Spring lamb often gets paired with mint, a springtime companion. I like the partnership when fresh mint is on the menu—mint jelly is too sweet, in my opinion. This year, chopped fresh mint will be added to a green relish of avocado with olives and roasted green chiles. The relish can be partly prepared in advance; add the avocado and fresh herbs at the last minute.
This is a great party dish. Serve the lamb accompanied by roasted new potatoes, fresh asparagus, sliced tomato salad, and a fruity dessert.

Grilled Lamb With Avocado and Olive Relish With Herbs
Makes 6 to 8 servings- 1 boneless leg of lamb, 3 1/2 to 4 pounds
- 4 cloves garlic, cut into thin slivers
- Salt, freshly ground black pepper
- 6 tablespoons olive oil
- 1/2 cup diced roasted green chiles, see notes
- 1/2 cup sliced green manzanilla olives, with or without pimiento
- 2 small lemons
- 2 green onions, finely chopped
- 2 small avocados, pitted, diced
- 1/4 cup chopped fresh cilantro
- 2 or 3 tablespoons chopped fresh mint leaves, optional
- Chopped fresh herbs, for garnish
Put meat in a baking pan. Sprinkle generously with salt and pepper on all sides. Drizzle each side with 1 tablespoon olive oil. Refrigerate loosely covered about two hours or up to two days.

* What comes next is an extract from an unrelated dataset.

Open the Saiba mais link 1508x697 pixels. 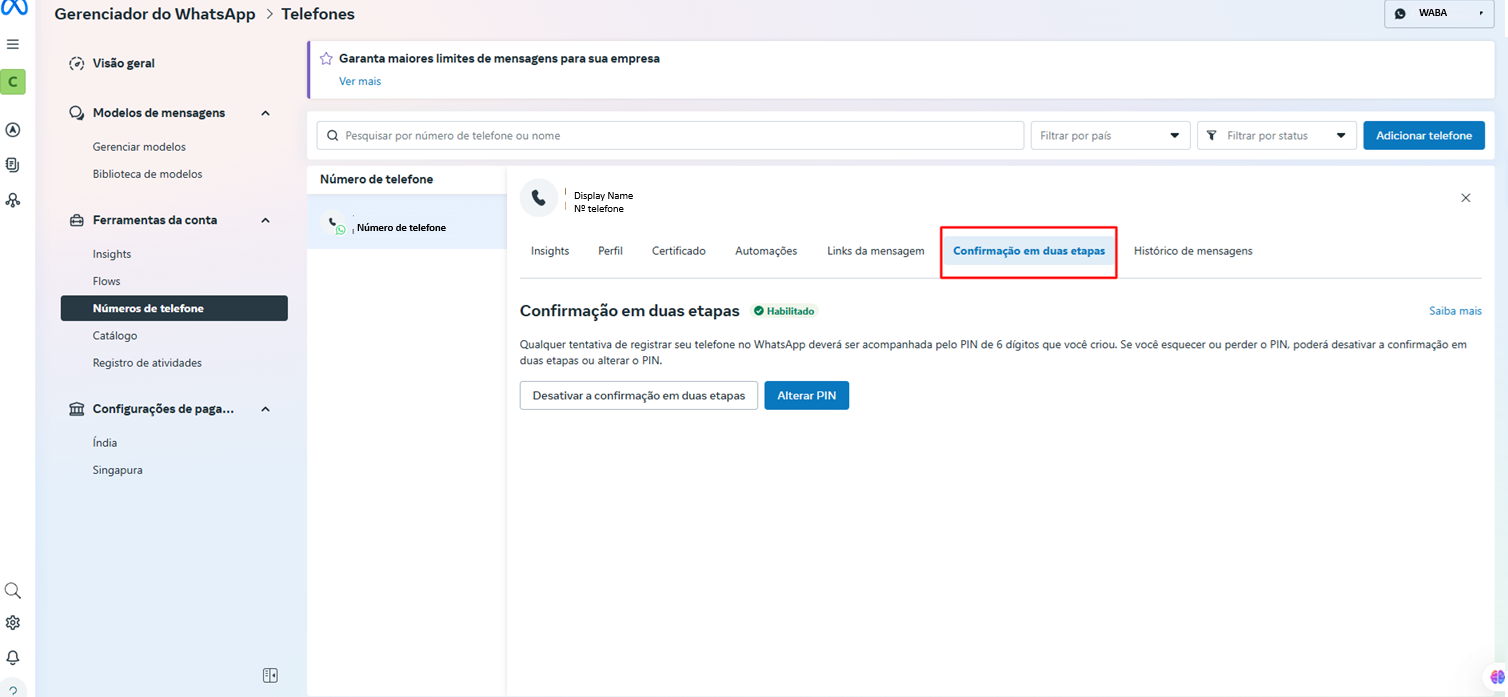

For the avocado relish, mix the remaining 4 tablespoons of olive oil, chiles, and olives in a small bowl. Use a zester or vegetable peeler to remove rind from both lemons. Thinly shred the rind. Add to olive mixture. Juice the lemons and add the juice to the olive mixture. Season with 1/4 teaspoon each of salt and pepper. Set aside.
Prepare a charcoal grill or heat a gas grill to medium-hot.
Place the lamb, fatty side down, directly over the heat source. Cover the grill and cook 12 minutes. Turn lamb over. Cover grill and continue grilling until a meat thermometer registers 140 degrees F when inserted in the thickest portion, 10 to 12 minutes more. Remove lamb to a cutting board. Cover loosely with foil and let stand 10 to 15 minutes.
Meanwhile, stir in avocado, green onions, and cilantro into olive mixture. Season again with salt and pepper.
Use a very sharp knife to slice the lamb thinly. Sprinkle slices with a little salt. Sprinkle herbs over all. Pass the avocado and olive relish to add in small dollops.
Note: To roast green chiles: Rinse chiles and pat dry. If you have a gas stovetop, set chiles directly over a medium flame. Roast the chiles, turning often, until the skin is blistered and blackened on all sides, about 10 minutes total.
Remove to a plate and cover with a towel. Let cool. Use clean hands to rub the blackened skin off the chiles. Rinse briefly. Cut the chiles open and remove and discard seeds and stems. Roasted chiles can be refrigerated, covered, for up to several days or frozen for several months.